Bana sorarsanız, sarayın gönlü tam olarak HDP’nin kapatılmasından yana değil. HDP’ye hazine yardımın kesilmesi ve bazı kelle isimlerine siyasi yasak getirilmesini hesaplarına göre yeterli görüyorlar. Ancak, ortada büyük bir sorun var... HDP’nin kapatılmasını isteyen MHP Genel Başkanı Devlet Bahçeli ikna edilemiyor.

★★★

Saray, format atılmış bir “çözüm süreci” kartına dönüş yapabilir mi?.. Bazı siyasi gözlemcilere göre; oyu yüzde 4-6  civarında olan MHP’yi, Tayyip Erdoğan her an sırtından atabilir. Sorunun cevabını bulabilmek için farklı kanallara göz atalım. Önceki gün, Rudaw’da Kürdistan Sosyalist Partisi (PSK) Genel Başkanı Mesut Tek ile yapılan bir söyleşi yayımlandı. Bazı alıntılar yapacağım:

-Erken seçim beklentiniz var mı? Kürt partileri seçim yaklaşırken nasıl bir pozisyon belirlemeli?

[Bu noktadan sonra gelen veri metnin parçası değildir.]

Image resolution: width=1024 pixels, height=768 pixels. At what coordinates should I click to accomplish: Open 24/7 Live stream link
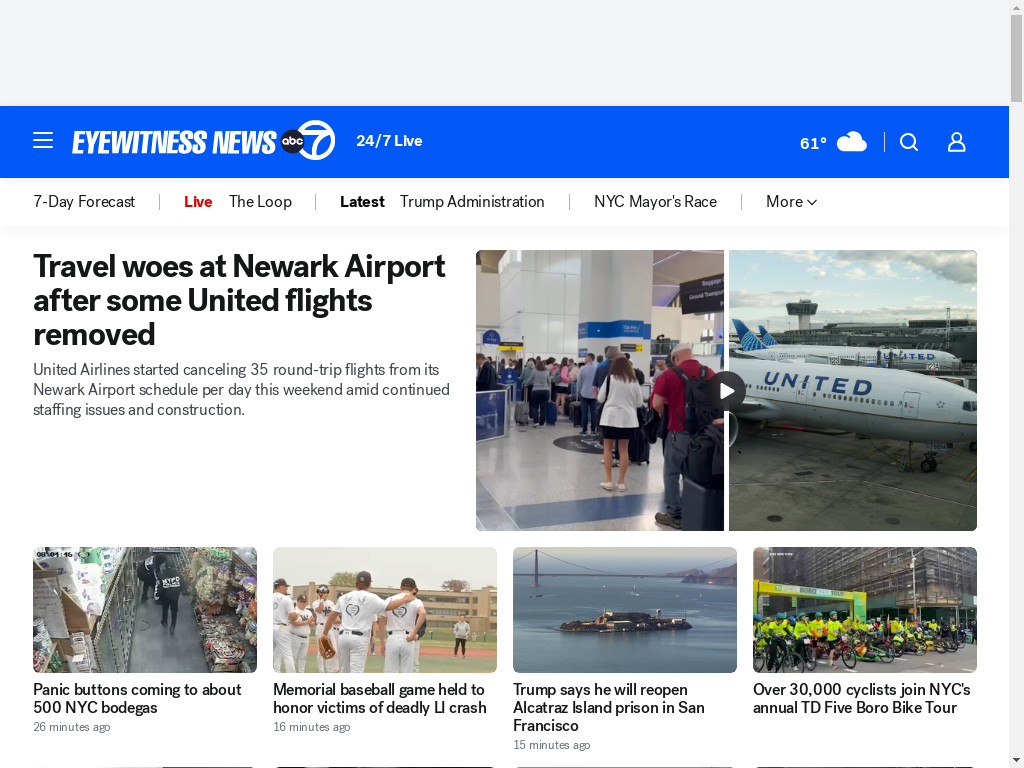point(389,141)
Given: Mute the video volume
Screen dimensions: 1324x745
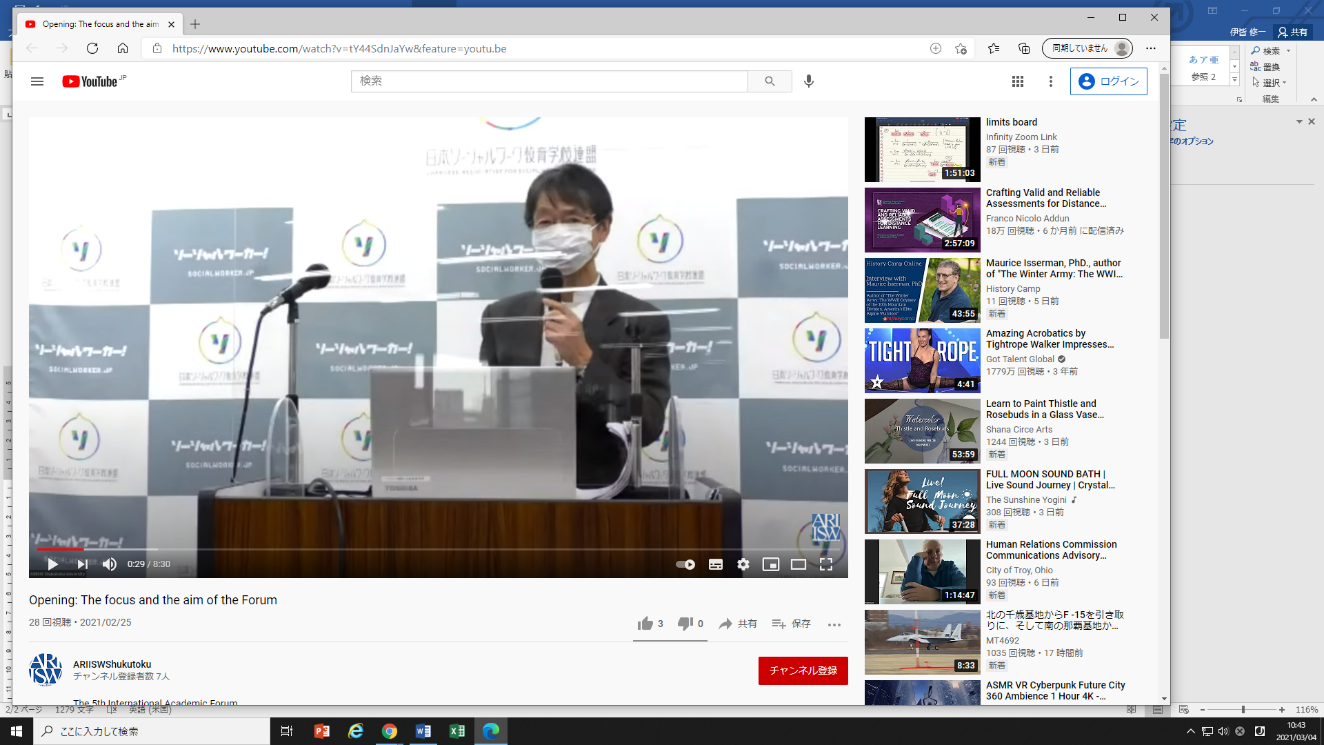Looking at the screenshot, I should 109,564.
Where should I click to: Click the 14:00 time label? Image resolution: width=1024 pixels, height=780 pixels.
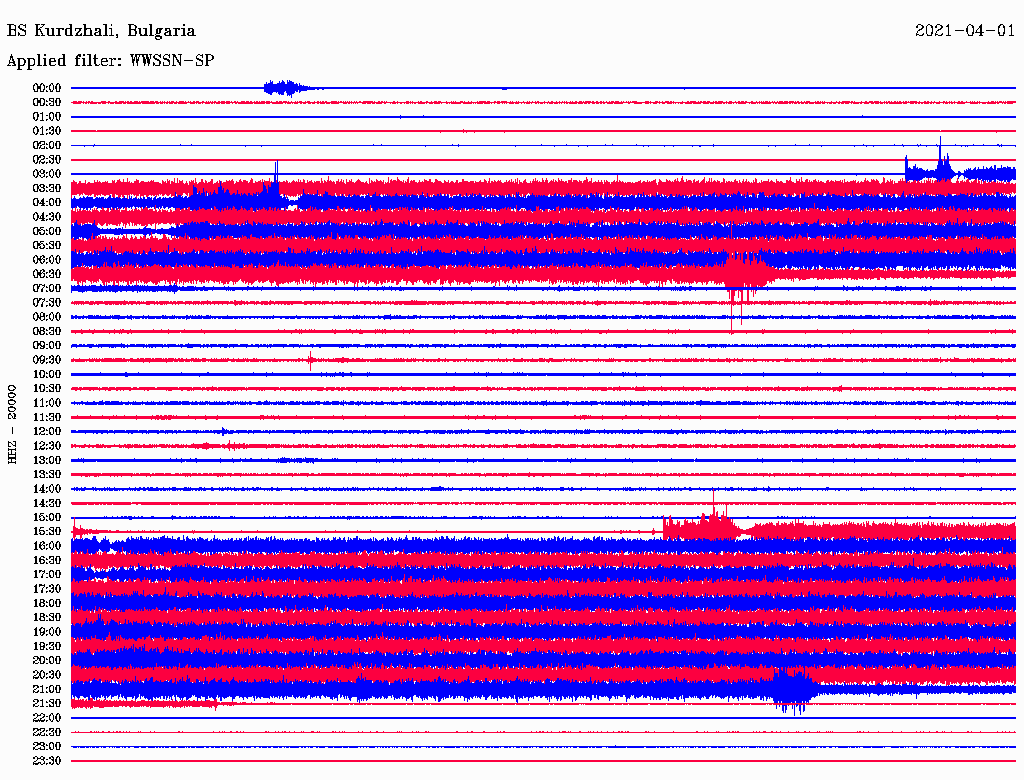pos(47,489)
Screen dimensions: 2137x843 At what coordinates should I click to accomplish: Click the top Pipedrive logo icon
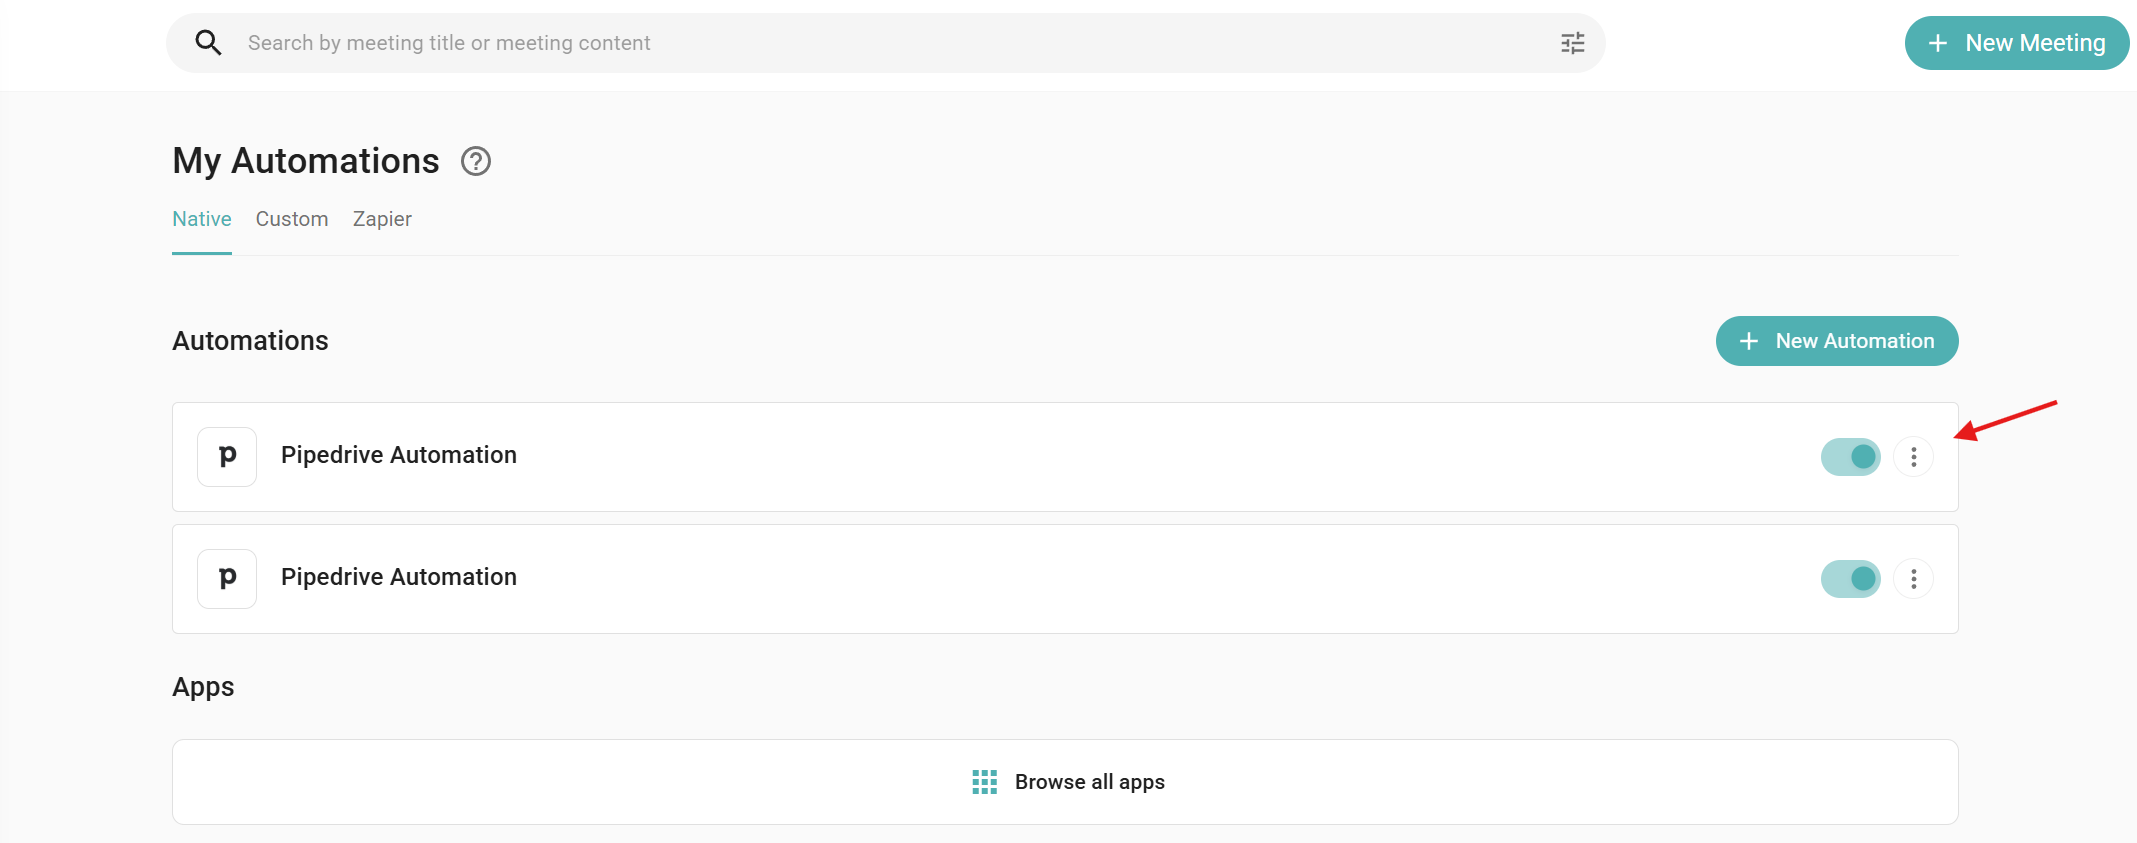click(227, 457)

Her halükarda bir seçim olacak. Kürtler seçime hazırlanmak zorundadırlar. Kürtler ‘bu seçim bizi ilgilendirmez’ diyemezler. Çünkü seçim siyasi bir prosedürdür. Özellikle de bu son seçim, içinde yaşadığımız süreç nedeniyle Kürtler açısından çok daha önemli olmuştur. Sadece AK Parti’nin geleceği açısından değil Kürtler açısından da önemli. Şimdi yeni seçim yasası, 50+1 sistemi Kürtleri sonuç belirleyici bir noktaya getirmiştir. 90 dakikada atılan gol gibidir. Kürtler kime oy verirse o kazanacak ya da bardağı taşıran son noktadır Kürtler. Cumhur İttifakı ile Millet İttifakı’nın oylarının eşit olduğu söyleniyor. Kürtler bu süreçte birliklerini oluşturup, anlaştıkları ortak taleplerini kamuoyuna sunmalı ve ‘bu talepleri yerine getireceğiz’ diyenlerle ittifak yapmalıdır. Kürtler sonuç belirleyici bir noktaya gelmiştir. Bu biz Kürtler için tarihi bir fırsattır. Kürtler bu tarihi fırsatı elden kaçırmamalıdır diye düşünüyorum. Bunun için tüm Kürt tarafların, partilerin, sivil toplum kuruluşlarının, şahsiyetlerin, aydınların ortak taleplerde bir araya gelip bir program oluşturup bunu kamuoyu ile paylaşmaları lazım ki bu siyasi süreçte aktif rol alabilsinler. Biz PSK olarak önümüze iki hedef koymuşuz. Bunlardan birincisi Kürt mahallesi ile Kürt siyasi partileri ile görüşmek. Zaten onlarla 2 yıldır ittifak çalışmamız var, belli bir noktaya kadar da ulaştı, devam ediyor. Önümüzdeki iki ayda onu daha derli toplu hale getirmeyi düşünüyoruz. Bunu ete kemiğe büründürüp kamuoyu ile bu paylaşmak istiyoruz. İkincisi diğer partilerle de görüşmek istiyoruz.  Yani MHP dışındaki tüm partilerle görüşmek istiyoruz. Hatta AK Parti ile de. AK Parti ile görüşme talebimiz var ama henüz bize dönmüş değiller. Onlara da gidip düşüncelerimizi anlatacağız. Kürt sorununun çözümü için ne düşünüyoruz, programınız nedir, kendilerine anlatacağız. Biz bundan çekinmiyoruz. Doğru olan da budur. Eğer siz ‘Kürt sorununun çözümü barışçıl yoldan olacak’ diyorsanız o zaman siz bu sorunda taraf olan herkesle diyalog içinde olmak zorundasınız.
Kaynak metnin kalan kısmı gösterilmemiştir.